(Stored data entries)
***

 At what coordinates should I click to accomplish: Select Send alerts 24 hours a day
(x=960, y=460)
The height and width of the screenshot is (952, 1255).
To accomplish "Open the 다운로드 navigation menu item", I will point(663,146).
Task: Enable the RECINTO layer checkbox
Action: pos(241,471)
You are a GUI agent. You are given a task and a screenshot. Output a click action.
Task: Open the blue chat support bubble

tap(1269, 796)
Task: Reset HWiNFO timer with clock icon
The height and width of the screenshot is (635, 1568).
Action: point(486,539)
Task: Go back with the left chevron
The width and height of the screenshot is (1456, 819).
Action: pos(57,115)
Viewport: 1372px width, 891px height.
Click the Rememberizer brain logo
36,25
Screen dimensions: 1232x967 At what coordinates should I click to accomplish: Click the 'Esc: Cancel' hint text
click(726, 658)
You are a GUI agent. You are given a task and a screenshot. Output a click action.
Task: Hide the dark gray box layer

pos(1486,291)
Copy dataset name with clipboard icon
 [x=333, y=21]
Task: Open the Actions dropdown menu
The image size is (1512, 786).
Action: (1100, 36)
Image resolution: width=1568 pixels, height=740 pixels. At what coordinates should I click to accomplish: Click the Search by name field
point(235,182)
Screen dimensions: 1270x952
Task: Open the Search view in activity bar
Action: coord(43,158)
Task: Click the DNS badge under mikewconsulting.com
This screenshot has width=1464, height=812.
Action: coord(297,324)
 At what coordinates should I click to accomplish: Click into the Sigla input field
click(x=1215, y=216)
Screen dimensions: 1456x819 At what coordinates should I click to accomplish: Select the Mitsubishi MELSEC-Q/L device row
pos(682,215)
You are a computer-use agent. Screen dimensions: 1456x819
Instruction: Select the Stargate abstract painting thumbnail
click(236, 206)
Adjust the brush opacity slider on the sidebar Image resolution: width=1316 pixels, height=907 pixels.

***

EXERCISE DESCRIPTION
Answer with the exact lines running from the one that contains "Copy dataset name with clipboard icon" through the last line of the data. Include no other line.

OUTPUT OF THE TASK
Copy dataset name with clipboard icon
 [x=333, y=21]
Task: Open the Actions dropdown menu
The image size is (1512, 786).
Action: (1100, 36)
Image resolution: width=1568 pixels, height=740 pixels. At what coordinates should I click to accomplish: Click the Search by name field
point(235,182)
Screen dimensions: 1270x952
Task: Open the Search view in activity bar
Action: coord(43,158)
Task: Click the DNS badge under mikewconsulting.com
This screenshot has width=1464, height=812.
Action: coord(297,324)
 At what coordinates should I click to accomplish: Click into the Sigla input field
click(x=1215, y=216)
Screen dimensions: 1456x819 At what coordinates should I click to accomplish: Select the Mitsubishi MELSEC-Q/L device row
pos(682,215)
You are a computer-use agent. Screen dimensions: 1456x819
Instruction: Select the Stargate abstract painting thumbnail
click(236, 206)
Adjust the brush opacity slider on the sidebar Image resolution: width=1316 pixels, height=907 pixels.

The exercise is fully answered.